From: Peter Lieven <pl@kamp.de>
To: Kevin Wolf <kwolf@redhat.com>
Cc: "Daniel P. Berrange" <berrange@redhat.com>,
qemu-block <qemu-block@nongnu.org>,
Christian Theune <ct@flyingcircus.io>,
qemu-devel@nongnu.org, Max Reitz <mreitz@redhat.com>,
Paolo Bonzini <pbonzini@redhat.com>,
Ilya Dryomov <idryomov@gmail.com>
Subject: Re: [PATCH v5 0/6] block/rbd: migrate to coroutines and add write zeroes support
Date: Mon, 15 Nov 2021 12:17:01 +0100 [thread overview]

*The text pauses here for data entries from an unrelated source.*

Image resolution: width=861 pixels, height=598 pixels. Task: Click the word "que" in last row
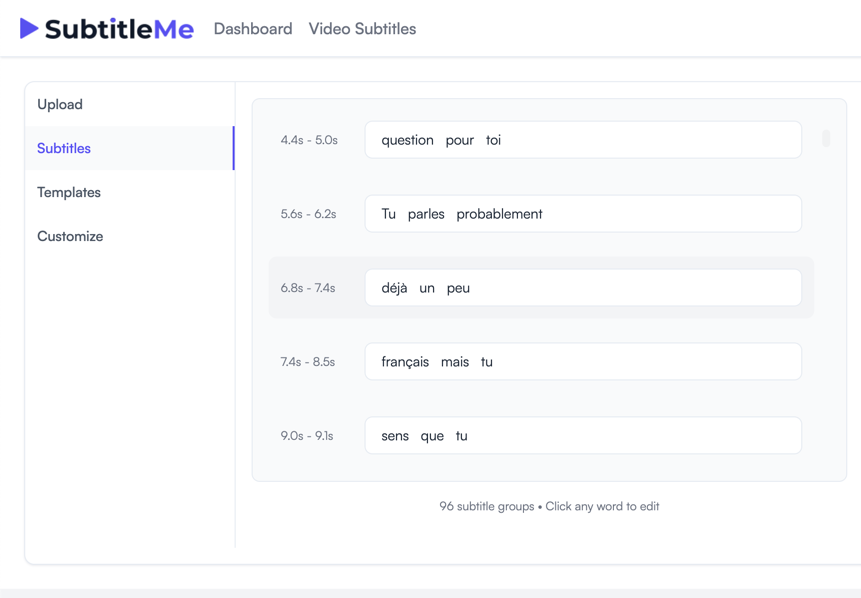click(x=432, y=436)
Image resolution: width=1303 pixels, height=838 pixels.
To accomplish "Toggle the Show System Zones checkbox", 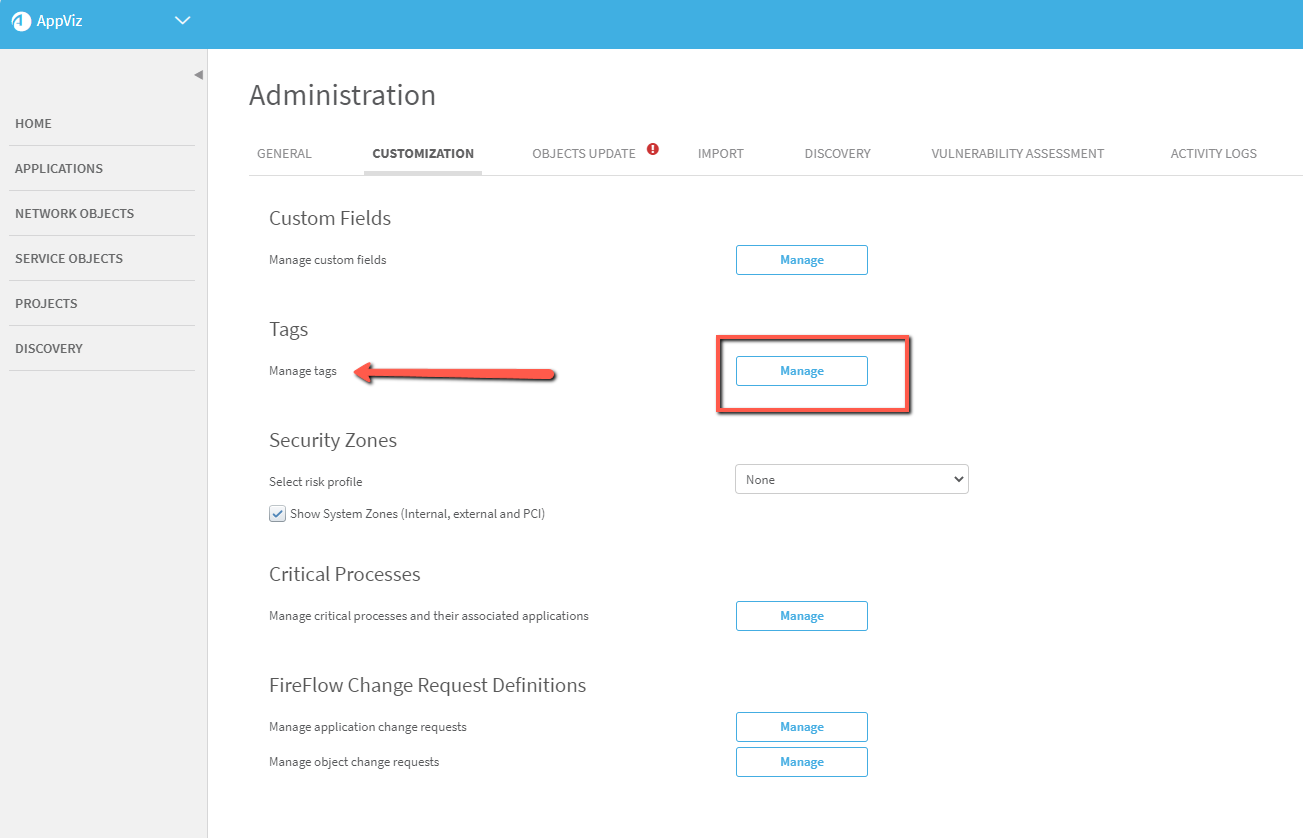I will coord(277,514).
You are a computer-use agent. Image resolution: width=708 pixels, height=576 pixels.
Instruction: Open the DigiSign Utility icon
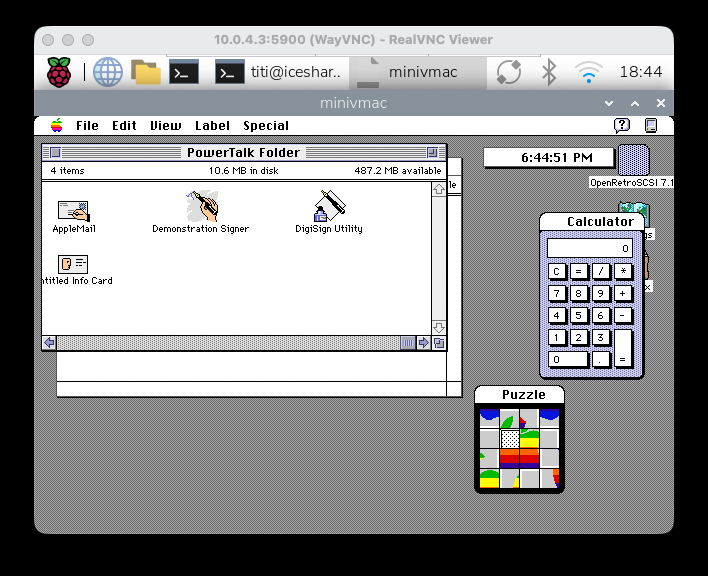click(329, 208)
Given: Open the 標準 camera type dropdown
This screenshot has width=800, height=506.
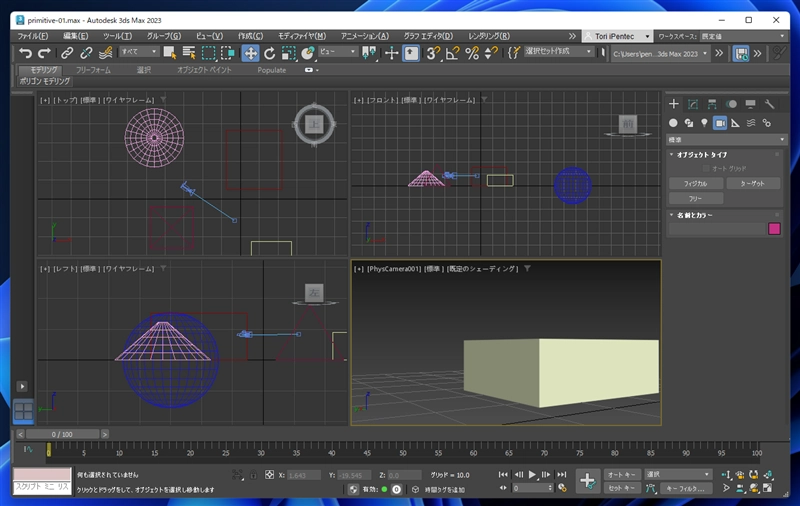Looking at the screenshot, I should [724, 140].
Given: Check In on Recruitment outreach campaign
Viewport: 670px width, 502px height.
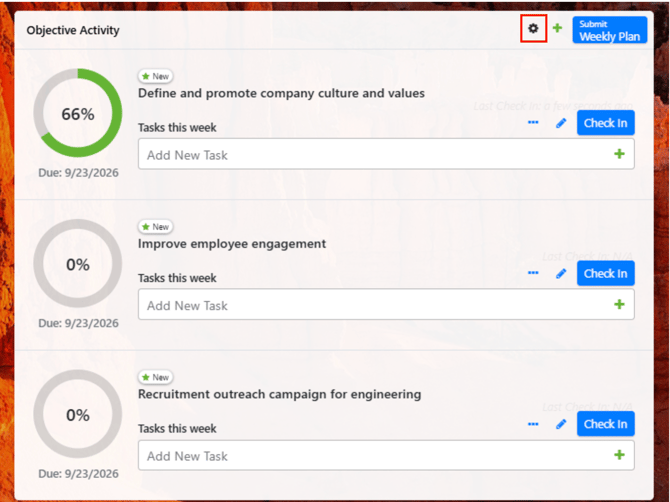Looking at the screenshot, I should coord(605,424).
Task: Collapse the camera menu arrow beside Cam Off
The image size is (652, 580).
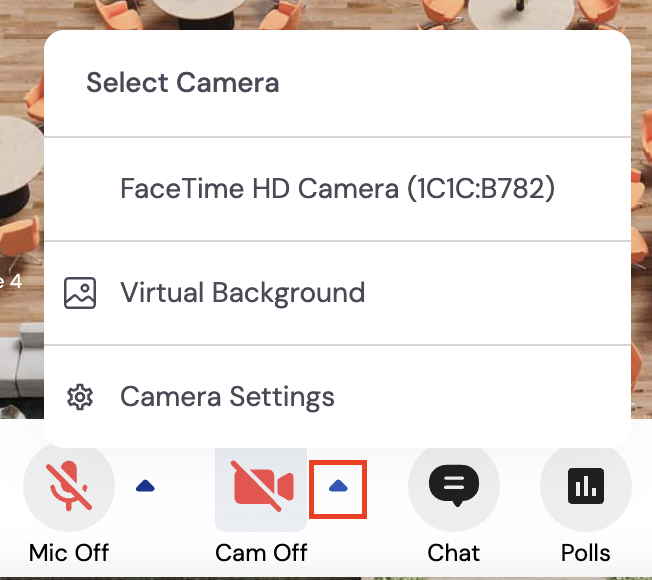Action: tap(338, 486)
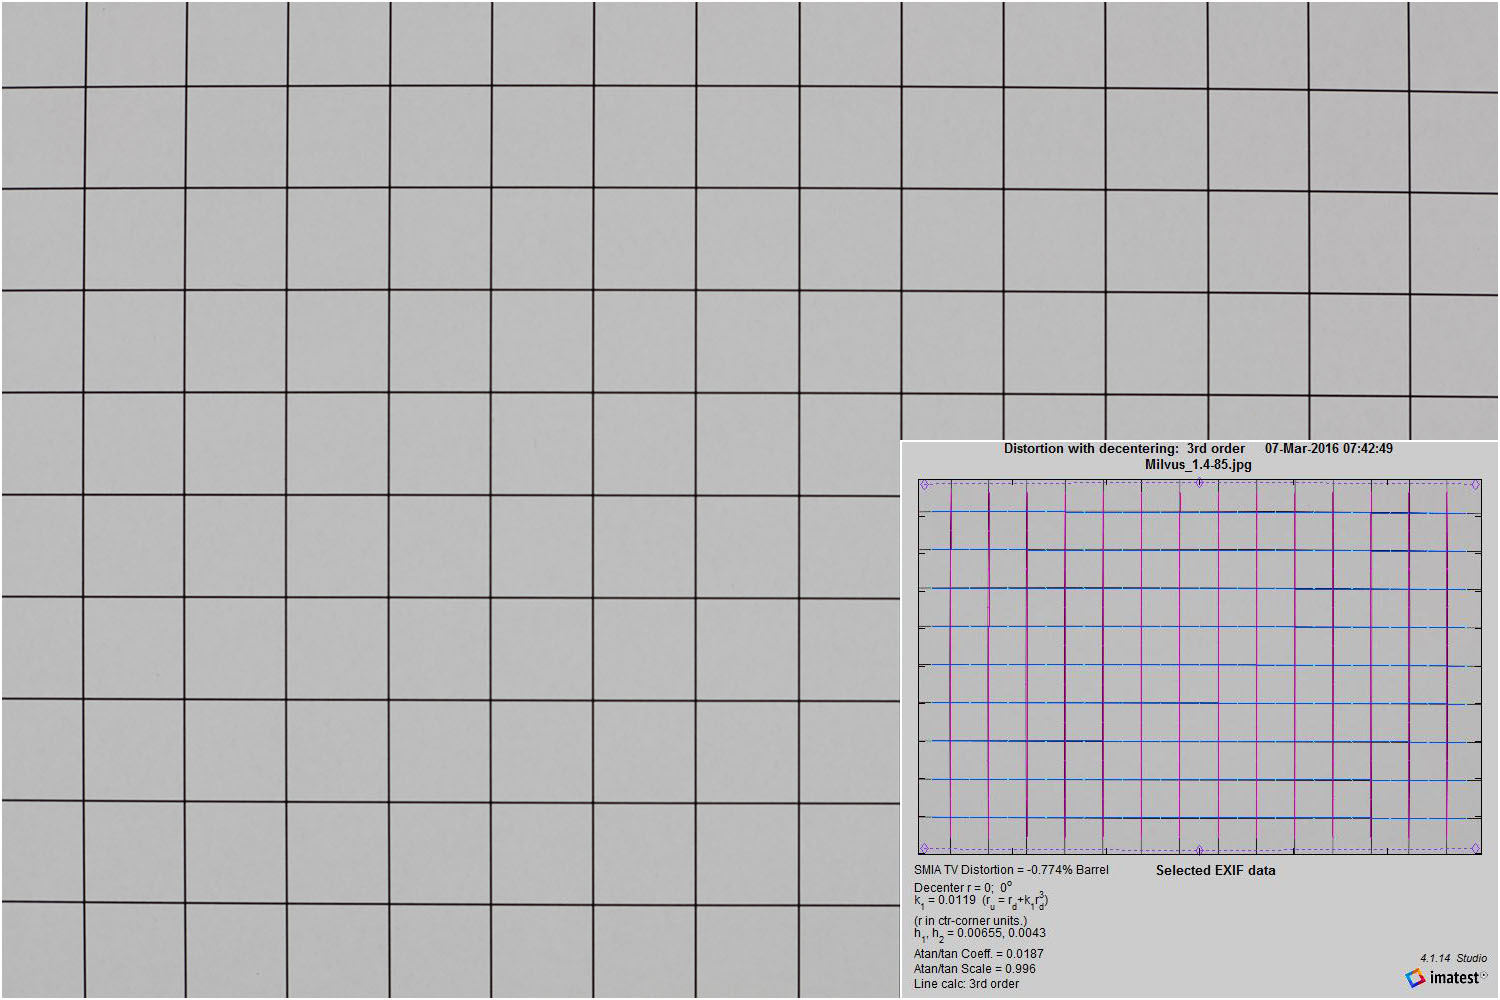Click the '4.1.14 Studio' version label
Screen dimensions: 1500x1000
pyautogui.click(x=1453, y=958)
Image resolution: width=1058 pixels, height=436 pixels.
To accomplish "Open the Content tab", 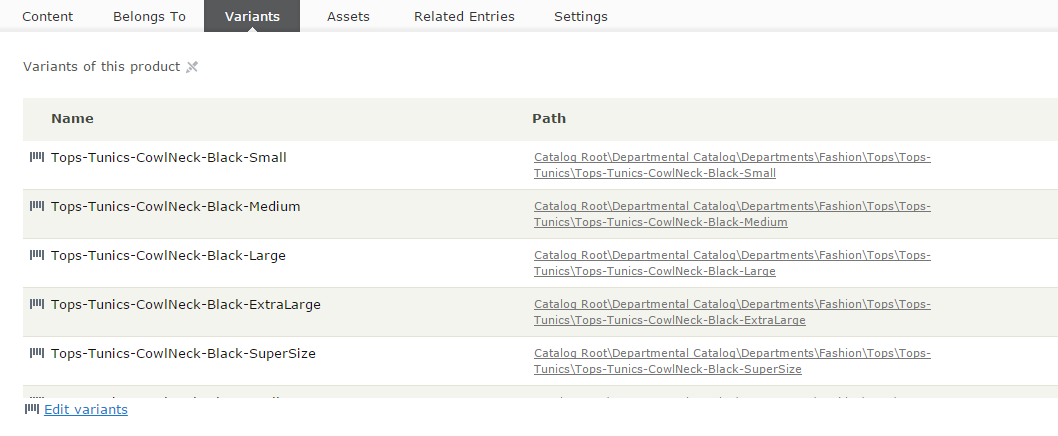I will (x=47, y=17).

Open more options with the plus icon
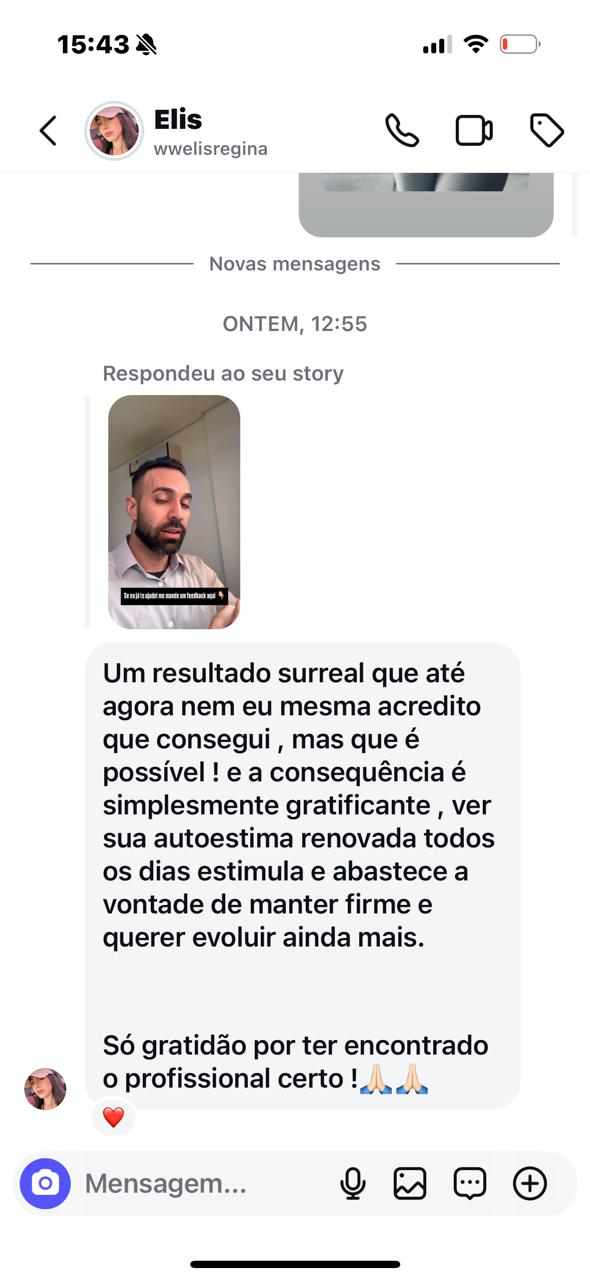pos(530,1184)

Message-ID: <40c6e10b-b8e3-bb5c-cde3-b4a4e2261d1f@kamp.de> (raw)
In-Reply-To: <23e2ebe9-b600-cc60-0962-7e7d153a4d4d@kamp.de>
Am 26.10.21 um 16:53 schrieb Peter Lieven:
> Am 25.10.21 um 14:58 schrieb Kevin Wolf:
>> Am 25.10.2021 um 13:39 hat Peter Lieven geschrieben:
>>> Am 16.09.21 um 14:34 schrieb Peter Lieven:
>>>> Am 09.07.21 um 12:21 schrieb Kevin Wolf:
>>>>> Am 08.07.2021 um 20:23 hat Peter Lieven geschrieben:
>>>>>> Am 08.07.2021 um 14:18 schrieb Kevin Wolf <kwolf@redhat.com>:
>>>>>>> Am 07.07.2021 um 20:13 hat Peter Lieven geschrieben:
>>>>>>>>> Am 06.07.2021 um 17:25 schrieb Kevin Wolf <kwolf@redhat.com>:
>>>>>>>>> Am 06.07.2021 um 16:55 hat Peter Lieven geschrieben:
>>>>>>>>>> I will have a decent look after my vacation.
>>>>>>>>> Sounds good, thanks. Enjoy your vacation!
>>>>>>>> As I had to fire up my laptop to look into another issue anyway, I
>>>>>>>> have sent two patches for updating MAINTAINERS and to fix the int vs.
>>>>>>>> bool mix for task->complete.
>>>>>>> I think you need to reevaluate your definition of vacation. ;-)
>>>>>> Lets talk about this when the kids are grown up. Sometimes sending
>>>>>> patches can be quite relaxing :-)
>>>>> Heh, fair enough. :-)
>>>>>
>>>>>>> But thanks anyway.
>>>>>>>
>>>>>>>> As Paolos fix (5f50be9b5) is relatively new and there are maybe other
>>>>>>>> non obvious problems when removing the BH indirection and we are close
>>>>>>>> to soft freeze I would leave the BH removal change for 6.2.
>>>>>>> Sure, code cleanups aren't urgent.
>>>>>> Isn’t the indirection also a slight performance drop?
>>>>> Yeah, I guess technically it is, though I doubt it's measurable.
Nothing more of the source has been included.